• Excerpted records:
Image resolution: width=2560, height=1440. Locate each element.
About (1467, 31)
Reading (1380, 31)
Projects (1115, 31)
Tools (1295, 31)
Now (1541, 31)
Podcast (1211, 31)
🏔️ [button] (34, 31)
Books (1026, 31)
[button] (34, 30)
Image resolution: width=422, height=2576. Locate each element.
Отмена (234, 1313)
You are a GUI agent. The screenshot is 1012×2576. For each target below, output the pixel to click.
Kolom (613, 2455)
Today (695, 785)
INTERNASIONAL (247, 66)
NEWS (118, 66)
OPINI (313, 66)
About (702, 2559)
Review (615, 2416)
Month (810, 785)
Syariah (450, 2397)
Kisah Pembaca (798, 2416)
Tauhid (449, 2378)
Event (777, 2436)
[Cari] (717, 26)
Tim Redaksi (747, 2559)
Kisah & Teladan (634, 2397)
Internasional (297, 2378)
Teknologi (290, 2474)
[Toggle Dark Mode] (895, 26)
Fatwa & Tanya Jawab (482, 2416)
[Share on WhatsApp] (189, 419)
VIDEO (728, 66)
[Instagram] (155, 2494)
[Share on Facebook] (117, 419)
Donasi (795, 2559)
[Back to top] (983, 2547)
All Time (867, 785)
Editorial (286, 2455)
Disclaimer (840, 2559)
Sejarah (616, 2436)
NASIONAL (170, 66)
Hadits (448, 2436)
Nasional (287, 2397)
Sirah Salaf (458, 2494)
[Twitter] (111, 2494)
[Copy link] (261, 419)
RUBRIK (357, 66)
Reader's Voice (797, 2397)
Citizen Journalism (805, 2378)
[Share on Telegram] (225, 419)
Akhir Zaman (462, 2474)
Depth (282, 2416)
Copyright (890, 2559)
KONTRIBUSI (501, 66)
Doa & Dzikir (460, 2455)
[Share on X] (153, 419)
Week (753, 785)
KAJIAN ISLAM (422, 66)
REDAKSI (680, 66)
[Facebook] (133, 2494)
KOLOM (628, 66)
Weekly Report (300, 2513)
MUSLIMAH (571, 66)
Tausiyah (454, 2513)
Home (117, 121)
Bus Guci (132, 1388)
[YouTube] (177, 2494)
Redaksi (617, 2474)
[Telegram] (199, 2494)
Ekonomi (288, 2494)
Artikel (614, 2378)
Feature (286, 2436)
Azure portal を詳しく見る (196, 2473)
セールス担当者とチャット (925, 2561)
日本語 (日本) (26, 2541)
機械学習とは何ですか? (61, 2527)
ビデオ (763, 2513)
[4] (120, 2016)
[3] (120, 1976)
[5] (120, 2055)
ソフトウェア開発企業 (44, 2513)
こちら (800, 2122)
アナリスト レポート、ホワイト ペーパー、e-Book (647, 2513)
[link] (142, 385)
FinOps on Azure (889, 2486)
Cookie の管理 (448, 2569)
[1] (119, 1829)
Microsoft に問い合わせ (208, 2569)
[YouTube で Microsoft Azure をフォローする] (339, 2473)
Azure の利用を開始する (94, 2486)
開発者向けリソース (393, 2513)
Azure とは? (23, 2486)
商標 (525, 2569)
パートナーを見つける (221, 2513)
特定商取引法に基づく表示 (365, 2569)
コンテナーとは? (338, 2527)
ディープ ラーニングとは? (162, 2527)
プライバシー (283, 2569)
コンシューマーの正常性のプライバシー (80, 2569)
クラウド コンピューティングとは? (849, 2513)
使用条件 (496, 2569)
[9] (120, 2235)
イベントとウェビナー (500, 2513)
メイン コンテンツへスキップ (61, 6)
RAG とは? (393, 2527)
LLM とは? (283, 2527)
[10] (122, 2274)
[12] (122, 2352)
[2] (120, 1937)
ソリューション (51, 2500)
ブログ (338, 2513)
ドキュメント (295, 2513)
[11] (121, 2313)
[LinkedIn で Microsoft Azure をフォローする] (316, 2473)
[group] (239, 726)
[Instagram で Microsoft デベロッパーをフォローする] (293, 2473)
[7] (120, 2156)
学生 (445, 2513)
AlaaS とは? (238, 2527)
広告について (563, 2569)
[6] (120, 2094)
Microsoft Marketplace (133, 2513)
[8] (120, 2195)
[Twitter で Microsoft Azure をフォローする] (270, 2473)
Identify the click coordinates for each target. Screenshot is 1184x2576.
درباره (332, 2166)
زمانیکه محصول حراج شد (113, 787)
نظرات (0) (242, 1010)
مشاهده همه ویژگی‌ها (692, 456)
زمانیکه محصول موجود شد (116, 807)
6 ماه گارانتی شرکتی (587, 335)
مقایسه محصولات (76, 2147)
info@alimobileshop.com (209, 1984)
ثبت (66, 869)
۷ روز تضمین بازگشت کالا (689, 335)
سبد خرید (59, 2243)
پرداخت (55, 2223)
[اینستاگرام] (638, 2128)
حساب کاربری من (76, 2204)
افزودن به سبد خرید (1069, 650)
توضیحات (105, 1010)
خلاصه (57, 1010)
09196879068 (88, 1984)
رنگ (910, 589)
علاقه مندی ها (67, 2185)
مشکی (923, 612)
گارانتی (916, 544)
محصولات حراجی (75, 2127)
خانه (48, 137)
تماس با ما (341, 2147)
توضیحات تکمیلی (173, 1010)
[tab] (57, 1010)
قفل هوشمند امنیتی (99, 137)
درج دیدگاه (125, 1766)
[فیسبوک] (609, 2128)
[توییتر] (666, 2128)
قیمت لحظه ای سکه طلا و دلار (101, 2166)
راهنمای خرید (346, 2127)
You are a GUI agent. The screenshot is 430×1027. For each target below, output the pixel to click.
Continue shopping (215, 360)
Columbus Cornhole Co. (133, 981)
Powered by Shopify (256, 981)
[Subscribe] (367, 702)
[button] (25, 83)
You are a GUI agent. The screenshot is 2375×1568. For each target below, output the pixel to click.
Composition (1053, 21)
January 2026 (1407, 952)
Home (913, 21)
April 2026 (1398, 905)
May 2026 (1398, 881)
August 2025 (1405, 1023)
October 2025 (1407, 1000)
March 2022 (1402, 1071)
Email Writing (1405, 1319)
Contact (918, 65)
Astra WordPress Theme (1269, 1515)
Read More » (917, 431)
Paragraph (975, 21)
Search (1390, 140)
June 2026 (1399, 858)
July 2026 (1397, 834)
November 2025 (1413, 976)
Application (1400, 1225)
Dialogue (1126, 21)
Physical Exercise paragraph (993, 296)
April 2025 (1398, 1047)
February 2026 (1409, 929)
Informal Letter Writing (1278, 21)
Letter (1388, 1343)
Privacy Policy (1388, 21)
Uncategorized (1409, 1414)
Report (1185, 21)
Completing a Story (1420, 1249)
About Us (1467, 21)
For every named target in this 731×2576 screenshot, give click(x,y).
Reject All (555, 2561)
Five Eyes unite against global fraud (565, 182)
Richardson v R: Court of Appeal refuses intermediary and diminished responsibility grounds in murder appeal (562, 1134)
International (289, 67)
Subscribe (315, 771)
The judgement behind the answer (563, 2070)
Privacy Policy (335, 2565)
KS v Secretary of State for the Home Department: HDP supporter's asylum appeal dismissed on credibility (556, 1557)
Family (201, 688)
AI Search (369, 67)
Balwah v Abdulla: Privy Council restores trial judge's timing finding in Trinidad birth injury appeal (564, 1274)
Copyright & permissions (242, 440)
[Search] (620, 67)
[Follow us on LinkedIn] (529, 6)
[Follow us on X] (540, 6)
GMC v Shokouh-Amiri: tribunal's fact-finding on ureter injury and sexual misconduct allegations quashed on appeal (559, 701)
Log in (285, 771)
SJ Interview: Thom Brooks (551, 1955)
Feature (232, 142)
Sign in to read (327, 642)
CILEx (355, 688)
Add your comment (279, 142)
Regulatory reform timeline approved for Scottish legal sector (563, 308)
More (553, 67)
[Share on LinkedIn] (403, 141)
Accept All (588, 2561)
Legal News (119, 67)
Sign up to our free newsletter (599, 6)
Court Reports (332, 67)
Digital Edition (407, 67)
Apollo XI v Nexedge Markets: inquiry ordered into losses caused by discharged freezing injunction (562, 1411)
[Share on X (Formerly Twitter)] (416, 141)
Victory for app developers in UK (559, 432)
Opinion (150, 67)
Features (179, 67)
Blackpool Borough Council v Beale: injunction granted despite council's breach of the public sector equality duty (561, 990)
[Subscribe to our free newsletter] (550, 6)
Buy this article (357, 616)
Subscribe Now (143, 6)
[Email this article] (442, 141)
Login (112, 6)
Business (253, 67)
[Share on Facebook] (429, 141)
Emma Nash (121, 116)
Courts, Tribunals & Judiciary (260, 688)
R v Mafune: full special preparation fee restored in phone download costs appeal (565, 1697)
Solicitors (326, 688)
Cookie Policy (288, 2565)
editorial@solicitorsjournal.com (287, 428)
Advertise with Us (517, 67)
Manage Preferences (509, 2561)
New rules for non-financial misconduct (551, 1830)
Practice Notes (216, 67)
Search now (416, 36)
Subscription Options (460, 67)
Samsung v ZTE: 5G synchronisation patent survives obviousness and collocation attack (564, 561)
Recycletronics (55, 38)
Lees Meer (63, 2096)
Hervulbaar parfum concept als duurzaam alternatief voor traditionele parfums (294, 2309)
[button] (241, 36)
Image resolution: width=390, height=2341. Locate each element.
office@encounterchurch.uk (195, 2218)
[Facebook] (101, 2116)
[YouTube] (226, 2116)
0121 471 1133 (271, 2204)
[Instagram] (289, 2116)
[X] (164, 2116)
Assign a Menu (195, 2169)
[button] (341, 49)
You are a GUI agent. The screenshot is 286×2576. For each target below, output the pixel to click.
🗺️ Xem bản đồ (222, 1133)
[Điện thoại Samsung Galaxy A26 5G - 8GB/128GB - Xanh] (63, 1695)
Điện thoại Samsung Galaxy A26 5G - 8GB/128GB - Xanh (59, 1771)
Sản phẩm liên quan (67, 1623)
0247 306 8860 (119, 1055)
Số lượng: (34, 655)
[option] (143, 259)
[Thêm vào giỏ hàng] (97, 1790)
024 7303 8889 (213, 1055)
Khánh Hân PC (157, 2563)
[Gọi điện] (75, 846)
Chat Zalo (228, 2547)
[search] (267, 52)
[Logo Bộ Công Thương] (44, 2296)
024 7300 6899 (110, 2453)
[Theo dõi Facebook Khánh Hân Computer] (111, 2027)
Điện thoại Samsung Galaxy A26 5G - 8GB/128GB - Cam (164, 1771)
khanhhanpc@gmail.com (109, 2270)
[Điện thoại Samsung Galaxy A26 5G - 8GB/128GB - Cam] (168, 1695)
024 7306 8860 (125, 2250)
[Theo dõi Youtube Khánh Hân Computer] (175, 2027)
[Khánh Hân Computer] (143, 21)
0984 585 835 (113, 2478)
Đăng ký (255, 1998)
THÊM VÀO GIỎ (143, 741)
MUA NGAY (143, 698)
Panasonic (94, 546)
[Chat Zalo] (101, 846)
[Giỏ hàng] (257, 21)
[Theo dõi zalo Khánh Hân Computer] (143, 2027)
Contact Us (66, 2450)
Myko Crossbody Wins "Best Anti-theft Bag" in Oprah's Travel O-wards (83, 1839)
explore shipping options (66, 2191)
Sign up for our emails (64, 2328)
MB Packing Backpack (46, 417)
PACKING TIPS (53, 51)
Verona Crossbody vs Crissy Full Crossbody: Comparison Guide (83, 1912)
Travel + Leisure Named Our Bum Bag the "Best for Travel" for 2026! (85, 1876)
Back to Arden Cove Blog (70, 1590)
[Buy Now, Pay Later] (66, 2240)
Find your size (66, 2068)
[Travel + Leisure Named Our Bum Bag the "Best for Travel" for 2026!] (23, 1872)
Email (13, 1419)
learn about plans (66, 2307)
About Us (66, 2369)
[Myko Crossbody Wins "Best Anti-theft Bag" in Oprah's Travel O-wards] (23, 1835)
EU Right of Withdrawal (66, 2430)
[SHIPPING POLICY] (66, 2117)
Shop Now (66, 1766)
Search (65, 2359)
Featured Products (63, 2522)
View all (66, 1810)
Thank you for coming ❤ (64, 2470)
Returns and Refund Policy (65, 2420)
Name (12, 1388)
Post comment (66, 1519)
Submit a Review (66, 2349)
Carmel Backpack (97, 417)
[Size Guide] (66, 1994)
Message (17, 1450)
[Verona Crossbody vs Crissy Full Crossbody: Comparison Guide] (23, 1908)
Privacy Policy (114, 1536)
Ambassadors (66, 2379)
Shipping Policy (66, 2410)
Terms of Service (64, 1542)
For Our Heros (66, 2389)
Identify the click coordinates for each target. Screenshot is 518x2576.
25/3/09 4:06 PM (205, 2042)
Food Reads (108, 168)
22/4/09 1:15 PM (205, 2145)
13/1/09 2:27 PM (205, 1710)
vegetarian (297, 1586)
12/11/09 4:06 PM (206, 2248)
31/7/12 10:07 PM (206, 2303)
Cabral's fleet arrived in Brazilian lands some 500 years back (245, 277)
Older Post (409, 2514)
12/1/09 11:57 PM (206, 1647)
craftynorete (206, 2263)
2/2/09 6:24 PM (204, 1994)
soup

• Task instructions:
Look above for the line with "Event (777, 2436)" and the line with "Doa & Dzikir (460, 2455)"; transcribe both and all lines in between, exactly, and nothing else.

• Problem solution:
Event (777, 2436)
[Cari] (717, 26)
Tim Redaksi (747, 2559)
Kisah & Teladan (634, 2397)
Internasional (297, 2378)
Teknologi (290, 2474)
[Toggle Dark Mode] (895, 26)
Fatwa & Tanya Jawab (482, 2416)
[Share on WhatsApp] (189, 419)
VIDEO (728, 66)
[Instagram] (155, 2494)
[Share on Facebook] (117, 419)
Donasi (795, 2559)
[Back to top] (983, 2547)
All Time (867, 785)
Editorial (286, 2455)
Disclaimer (840, 2559)
Sejarah (616, 2436)
NASIONAL (170, 66)
Hadits (448, 2436)
Nasional (287, 2397)
Sirah Salaf (458, 2494)
[Twitter] (111, 2494)
[Copy link] (261, 419)
RUBRIK (357, 66)
Reader's Voice (797, 2397)
Citizen Journalism (805, 2378)
[Share on Telegram] (225, 419)
Akhir Zaman (462, 2474)
Depth (282, 2416)
Copyright (890, 2559)
KONTRIBUSI (501, 66)
Doa & Dzikir (460, 2455)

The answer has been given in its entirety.